# Overview of functClust

## Aim of functional clustering

An interactive system is here understood as a collection of components that interact when they co-occur, and whose interactions generate an emergent, collective, system-specific performance, function or property. When we subsample different components that belong to the system, we observe that different component assemblages generate different emergent, collective, system-specific performances. We thus assume that different values of performances are associated with different composition of component assemblages, that is to say with different co-occurring components.

The aim of functional clustering is to identify the role played by each component belonging to the system on the genesis of the emergent, collective, system-specific performance. For doing that, we need a collection of subsamples, i.e. sub-systems, of different elemental composition, i.e. different assemblages of components, of which emergent, collective, system-specific performances are observed.

A functional clustering groups the components of the interactive system on the basis of their effects on the system-specific performance. The effect on assemblage performance can be induce when the components occur alone or in combination with other components. The procedure groups first the components that induce similar effects on the performance when they co-occur with the same other components within the system: a functional group clusters together components that are functionally redundant for the performance in consideration.

We term assembly motif a combination of functional clusters, more precisely speaking a combination of components that belong to different functional clusters. Each assembly motif describes therefore a kind of component assemblage. We assume that each assembly motif is associated with a mean value of observed performances. Clustering components in functional groups generates a classification of component assemblages based on their assembly motif. We evaluate the quality of each component clustering by the coefficient of determination of the performance modelled by the classification of component assemblages. An iterative process then enables identifying the component clustering in functional groups that best accounts for the observed performance, i.e. that maximizes the coefficient of determination of the observed performance.

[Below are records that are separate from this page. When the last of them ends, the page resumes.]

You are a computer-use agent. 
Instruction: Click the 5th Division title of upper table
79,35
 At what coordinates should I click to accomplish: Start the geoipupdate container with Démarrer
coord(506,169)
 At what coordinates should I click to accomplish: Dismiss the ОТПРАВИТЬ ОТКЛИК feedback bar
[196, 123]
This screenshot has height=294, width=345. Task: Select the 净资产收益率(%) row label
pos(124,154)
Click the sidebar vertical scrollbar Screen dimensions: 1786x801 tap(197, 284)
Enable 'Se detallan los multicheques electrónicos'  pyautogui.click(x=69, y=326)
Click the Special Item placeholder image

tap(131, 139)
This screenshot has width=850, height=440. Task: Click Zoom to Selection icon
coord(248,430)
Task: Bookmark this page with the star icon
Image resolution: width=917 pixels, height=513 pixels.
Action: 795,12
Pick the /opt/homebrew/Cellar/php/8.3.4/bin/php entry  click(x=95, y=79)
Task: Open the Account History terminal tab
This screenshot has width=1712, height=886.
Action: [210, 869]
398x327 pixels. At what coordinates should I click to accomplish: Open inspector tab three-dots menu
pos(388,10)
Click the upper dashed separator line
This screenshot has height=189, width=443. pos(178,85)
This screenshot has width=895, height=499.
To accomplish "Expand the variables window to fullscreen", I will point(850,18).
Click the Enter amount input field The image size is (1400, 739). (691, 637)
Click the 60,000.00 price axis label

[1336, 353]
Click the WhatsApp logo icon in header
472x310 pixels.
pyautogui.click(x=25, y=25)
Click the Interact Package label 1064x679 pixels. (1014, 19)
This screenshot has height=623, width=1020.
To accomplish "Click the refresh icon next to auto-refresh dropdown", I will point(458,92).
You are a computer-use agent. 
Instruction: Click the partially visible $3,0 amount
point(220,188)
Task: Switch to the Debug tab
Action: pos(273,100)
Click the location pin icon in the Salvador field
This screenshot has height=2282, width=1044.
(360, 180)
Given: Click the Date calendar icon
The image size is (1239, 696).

The combinatorial approach therefore generates a tree that groups functionally redundant components of the system for the system-specific performance in consideration. It is a functional clustering of components that belong to the interactive system for the performance in consideration.

## Method for clustering functionally redundant components of an interactive system

The functional clustering of components belonging to an interactive system works in three steps:

• first, the primary tree that best accounts for the observed performance of component assemblages is fitted (Figure 1). This primary tree runs from a trunk, that is the trivial cluster where all components belonging to the system are clustered together, towards leaves where each component is isolated in a singleton. Each tree level corresponds to a clustering of compoenets in a given number of clusters, and the whole tree has therefore a deep equal to the number of components. Quality of clustering is evaluated by its residual sum of squares (RSS), that is its coefficient of determination (R2 ) when divided by the total sum of squares (TSS), minus one. Trunk is under-fitted (R2 = 0) and leaves are over-fitted (R2 = 1): neither the first one nor the last ones are informative. The most informative component clustering is located between the trunk and the leaves.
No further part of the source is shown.